Fidéliser ses salariés, c'est possible

Installée en 1995 à Héberville, village typique du Pays de Caux en Seine-Maritime, la famille Moonen cultive, avec leurs 12 salariés, des céréales, des betteraves, du colza, du lin et des pommes de terre sur une surface de 630 ha. Tous ensemble, ils cultivent également une ambiance et des conditions de travail de qualité, propices à l’épanouissement des hommes et femmes qui composent cette belle entreprise. En 28 ans d’existence, la SCEA Moonen-van Meer n’a connu qu’une seule démission.

Une exploitation à haute-fidélité

Depuis 28 ans, Marianne et Jean Moonen font prospérer leur exploitation agricole avec l’aide de salariés fidèles et investis. Le respect, la confiance et le confort au travail sont les maîtres mots de leur gestion d’équipe.

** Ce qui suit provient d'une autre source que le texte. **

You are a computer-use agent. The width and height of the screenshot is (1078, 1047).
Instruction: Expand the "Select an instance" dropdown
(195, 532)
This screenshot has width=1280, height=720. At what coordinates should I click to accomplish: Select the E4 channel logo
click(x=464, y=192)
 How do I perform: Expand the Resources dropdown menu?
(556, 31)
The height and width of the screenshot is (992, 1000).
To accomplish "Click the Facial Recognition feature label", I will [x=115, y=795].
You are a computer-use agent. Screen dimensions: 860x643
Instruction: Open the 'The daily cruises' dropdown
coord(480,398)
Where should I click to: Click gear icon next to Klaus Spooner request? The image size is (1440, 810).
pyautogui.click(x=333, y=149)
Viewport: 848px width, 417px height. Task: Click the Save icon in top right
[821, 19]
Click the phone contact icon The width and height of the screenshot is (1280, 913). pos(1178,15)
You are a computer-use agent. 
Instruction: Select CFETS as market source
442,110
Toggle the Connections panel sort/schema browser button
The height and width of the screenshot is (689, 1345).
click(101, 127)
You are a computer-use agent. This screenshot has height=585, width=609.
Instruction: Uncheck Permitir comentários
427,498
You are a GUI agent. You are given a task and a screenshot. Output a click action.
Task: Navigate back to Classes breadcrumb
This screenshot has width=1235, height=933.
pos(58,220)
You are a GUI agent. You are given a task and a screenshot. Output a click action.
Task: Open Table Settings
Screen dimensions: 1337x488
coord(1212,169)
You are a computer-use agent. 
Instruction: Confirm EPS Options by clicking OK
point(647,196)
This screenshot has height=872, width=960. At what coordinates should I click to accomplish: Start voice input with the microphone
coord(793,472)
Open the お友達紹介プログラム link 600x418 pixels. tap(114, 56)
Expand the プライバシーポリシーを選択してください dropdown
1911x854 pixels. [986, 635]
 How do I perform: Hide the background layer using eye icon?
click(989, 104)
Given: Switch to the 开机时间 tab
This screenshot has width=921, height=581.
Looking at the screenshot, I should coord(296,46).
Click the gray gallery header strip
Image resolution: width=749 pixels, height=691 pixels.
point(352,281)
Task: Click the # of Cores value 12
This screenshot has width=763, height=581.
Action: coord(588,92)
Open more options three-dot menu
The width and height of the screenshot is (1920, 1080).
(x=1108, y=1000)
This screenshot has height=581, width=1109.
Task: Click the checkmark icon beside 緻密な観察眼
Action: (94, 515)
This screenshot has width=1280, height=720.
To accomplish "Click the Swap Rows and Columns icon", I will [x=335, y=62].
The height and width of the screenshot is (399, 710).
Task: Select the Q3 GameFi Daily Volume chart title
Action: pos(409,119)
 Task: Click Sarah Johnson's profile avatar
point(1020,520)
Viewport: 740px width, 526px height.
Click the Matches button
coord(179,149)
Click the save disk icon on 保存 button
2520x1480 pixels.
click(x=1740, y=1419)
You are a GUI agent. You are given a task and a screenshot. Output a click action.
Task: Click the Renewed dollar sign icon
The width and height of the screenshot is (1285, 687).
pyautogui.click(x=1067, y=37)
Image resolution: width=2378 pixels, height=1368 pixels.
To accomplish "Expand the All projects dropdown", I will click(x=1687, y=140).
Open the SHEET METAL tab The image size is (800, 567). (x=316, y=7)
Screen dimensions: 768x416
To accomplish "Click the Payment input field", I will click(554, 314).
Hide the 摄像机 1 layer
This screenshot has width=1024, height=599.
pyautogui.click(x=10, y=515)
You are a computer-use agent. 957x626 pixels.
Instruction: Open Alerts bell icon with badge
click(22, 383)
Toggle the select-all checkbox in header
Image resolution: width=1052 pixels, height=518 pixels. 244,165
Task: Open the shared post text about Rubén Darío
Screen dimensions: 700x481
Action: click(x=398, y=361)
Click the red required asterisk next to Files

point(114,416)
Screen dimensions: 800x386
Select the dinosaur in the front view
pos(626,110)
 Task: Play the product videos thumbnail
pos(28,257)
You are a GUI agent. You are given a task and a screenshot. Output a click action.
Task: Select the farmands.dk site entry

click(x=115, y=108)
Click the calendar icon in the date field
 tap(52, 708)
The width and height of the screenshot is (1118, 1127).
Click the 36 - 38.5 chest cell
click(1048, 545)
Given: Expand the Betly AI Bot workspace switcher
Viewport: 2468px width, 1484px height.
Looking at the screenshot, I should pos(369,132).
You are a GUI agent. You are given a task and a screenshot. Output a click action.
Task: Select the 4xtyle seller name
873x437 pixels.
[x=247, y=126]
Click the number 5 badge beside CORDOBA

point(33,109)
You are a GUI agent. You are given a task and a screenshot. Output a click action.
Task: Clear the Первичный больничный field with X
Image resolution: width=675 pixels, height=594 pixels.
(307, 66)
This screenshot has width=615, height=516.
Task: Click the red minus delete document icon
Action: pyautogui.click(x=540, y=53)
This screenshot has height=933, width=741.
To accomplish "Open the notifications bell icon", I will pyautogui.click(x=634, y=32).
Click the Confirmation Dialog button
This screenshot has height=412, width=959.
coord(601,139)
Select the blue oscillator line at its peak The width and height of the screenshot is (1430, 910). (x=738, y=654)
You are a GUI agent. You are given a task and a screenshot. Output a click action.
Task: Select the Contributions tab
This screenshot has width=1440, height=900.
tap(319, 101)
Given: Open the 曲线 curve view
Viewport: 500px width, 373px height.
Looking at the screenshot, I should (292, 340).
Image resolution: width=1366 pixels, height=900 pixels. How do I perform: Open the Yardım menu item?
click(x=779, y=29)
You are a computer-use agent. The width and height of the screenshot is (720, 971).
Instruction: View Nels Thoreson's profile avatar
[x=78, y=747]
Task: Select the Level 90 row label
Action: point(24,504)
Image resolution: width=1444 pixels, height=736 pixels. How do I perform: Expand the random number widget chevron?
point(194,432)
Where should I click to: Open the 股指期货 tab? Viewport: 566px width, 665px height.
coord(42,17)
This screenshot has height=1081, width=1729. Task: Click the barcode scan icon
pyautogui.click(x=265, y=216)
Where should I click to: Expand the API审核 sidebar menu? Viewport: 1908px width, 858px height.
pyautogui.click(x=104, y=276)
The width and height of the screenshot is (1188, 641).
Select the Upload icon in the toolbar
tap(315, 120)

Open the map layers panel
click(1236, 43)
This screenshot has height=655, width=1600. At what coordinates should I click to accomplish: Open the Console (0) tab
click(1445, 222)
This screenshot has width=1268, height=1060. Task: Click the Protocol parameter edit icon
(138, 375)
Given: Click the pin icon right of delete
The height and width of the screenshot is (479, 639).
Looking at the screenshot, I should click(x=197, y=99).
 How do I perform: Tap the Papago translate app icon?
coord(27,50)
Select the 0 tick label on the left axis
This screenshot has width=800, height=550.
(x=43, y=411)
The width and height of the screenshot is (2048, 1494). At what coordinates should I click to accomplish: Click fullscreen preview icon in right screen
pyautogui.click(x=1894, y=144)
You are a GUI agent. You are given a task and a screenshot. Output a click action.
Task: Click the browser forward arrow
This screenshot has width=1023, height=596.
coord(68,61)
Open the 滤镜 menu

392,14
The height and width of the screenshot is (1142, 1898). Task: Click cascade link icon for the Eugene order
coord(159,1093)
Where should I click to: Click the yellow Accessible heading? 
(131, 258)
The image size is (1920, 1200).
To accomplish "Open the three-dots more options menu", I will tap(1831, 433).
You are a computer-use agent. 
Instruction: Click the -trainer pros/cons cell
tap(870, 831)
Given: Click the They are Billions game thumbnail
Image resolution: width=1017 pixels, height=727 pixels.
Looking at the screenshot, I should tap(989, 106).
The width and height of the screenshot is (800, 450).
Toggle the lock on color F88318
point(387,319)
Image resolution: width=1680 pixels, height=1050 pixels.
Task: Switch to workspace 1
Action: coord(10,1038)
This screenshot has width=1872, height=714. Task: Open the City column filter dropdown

Il y a des dates que l’on n’oublie pas. Celle du 2 juin 1995 en est une pour la famille Moonen. Au printemps 1995, Marianne et Jean Moonen ont respectivement 22 et 25 ans. Ils se fréquentent depuis quelques mois seulement lorsqu’ils décident de quitter leur Hollande natale pour s’installer en tant que jeunes agriculteurs à Héberville, en Seine-Maritime. Le 2 juin 1995, ils signent la reprise d’une exploitation agricole auprès de deux frères, futurs retraités. À ce moment-là, ils parlent à peine français. L’exploitation reprise emploie sept salariés. Conserver ces emplois fait partie du contrat. Le pari est osé pour ces jeunes entrepreneurs hollandais, mais leur énergie positive, leur convivialité et leur ouverture d’esprit ont permis la fidélisation et l’épanouissement des salariés. Tous ont poursuivi leur carrière auprès d’eux, jusqu’à leur retraite. À leur départ, chacun d’entre eux a été remplacé.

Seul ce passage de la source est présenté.